The numbers keep on growing, but for those on the edge of Europe struggling with their own troubles, the story is not new. The authorities are overwhelmed, as are the solidarity networks that offer food and water, shelter and medical care. On a continent that seemed divided between north and south by the financial crisis, the refugee crisis has revealed a different rift: between thousands of ordinary citizens, from Greece to Germany to Britain, ready to share their bread and open up their homes, and governments determined to fortify their borders and protect their power, backed by both the anxious and the frankly xenophobic.
It's taken clashes in Greece and on the Macedonian border, the death of 71 people in a truck in Austria, and public horror at those photographs of 3-year-old Alan Kurdi, small and limp as a rag doll in a Turkish officer's hands, to prick the European Union into a belated and inadequate response. Germany has taken the lead, opening its borders to Syrians, suspending the iniquitous Dublin III regulation that requires refugees to apply for asylum in the first European Union country they enter, and supporting as a first step a plan to settle at least 160,000 Syrians in EU member states. Germany, said Vice Chancellor Sigmar Gabriel, could accept half a million refugees a year "for several years." But Hungary, Poland, and Denmark will have none of it. Britain (which funds refugee camps in the Middle East) has offered to take a mere 20,000 people directly from the region in the next five years. The suffering and chaos that result from the failure to act nourish the far right - as well as homegrown jihadis - more effectively than a program of integration ever would.
But this is not a problem for Europe to solve alone. The Syrian civil war has displaced more than 4 million people, most of them to other countries in the region-though conspicuously not to the Persian Gulf states or Saudi Arabia, friend to the West and armorer of Islamist fighters in Syria. The rise of the Islamic State, or ISIS-now terrorizing Syria and Iraq and threatening neighboring countries-was sparked by the aftermath of the Iraq invasion and further fueled by the misguided tactics of the United States and Britain in Syria. Yet the United States has accepted just 1,500 Syrian refugees since the civil war began. Of the 22 presidential candidates, only Martin O'Malley has called for an increase in numbers, up to 65,000. Neither Hillary Clinton nor Bernie Sanders has responded to requests from the UK-based newspaper The Guardian to comment on the issue.
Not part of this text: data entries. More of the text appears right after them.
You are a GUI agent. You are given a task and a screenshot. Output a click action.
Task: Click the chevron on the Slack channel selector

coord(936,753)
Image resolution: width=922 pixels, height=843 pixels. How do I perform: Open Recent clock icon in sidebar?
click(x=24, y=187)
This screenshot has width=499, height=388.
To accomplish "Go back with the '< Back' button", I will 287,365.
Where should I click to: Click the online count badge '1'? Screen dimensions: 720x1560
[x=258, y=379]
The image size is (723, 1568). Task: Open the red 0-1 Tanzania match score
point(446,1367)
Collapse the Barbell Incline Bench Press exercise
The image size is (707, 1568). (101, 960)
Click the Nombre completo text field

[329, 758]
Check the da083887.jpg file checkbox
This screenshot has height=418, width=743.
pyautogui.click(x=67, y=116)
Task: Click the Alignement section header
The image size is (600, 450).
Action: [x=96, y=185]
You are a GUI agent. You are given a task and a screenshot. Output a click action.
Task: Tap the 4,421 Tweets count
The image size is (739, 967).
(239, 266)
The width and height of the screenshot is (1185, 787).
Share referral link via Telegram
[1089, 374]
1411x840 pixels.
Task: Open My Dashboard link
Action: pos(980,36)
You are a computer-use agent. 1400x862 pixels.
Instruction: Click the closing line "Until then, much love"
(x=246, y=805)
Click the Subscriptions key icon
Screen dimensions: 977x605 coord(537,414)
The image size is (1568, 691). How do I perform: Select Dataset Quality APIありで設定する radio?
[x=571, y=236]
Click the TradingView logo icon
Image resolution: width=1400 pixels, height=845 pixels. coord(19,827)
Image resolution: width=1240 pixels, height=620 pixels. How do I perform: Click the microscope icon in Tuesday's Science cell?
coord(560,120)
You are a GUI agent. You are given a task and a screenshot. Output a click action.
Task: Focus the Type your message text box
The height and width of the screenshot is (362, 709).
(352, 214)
Meanwhile, the people keep coming, and will continue to risk their lives to come. The Syrians entering Europe now are fleeing war, not poverty, but anyone who has spent time among refugees and migrants knows that these forms of violence often go hand in hand. Two billion people live on less than $1.25 a day. The barrier that once protected the rich world from the poor has been crumbling for years, undermined by globalization and the information revolution. No amount of barbed wire or steel can stand it up again.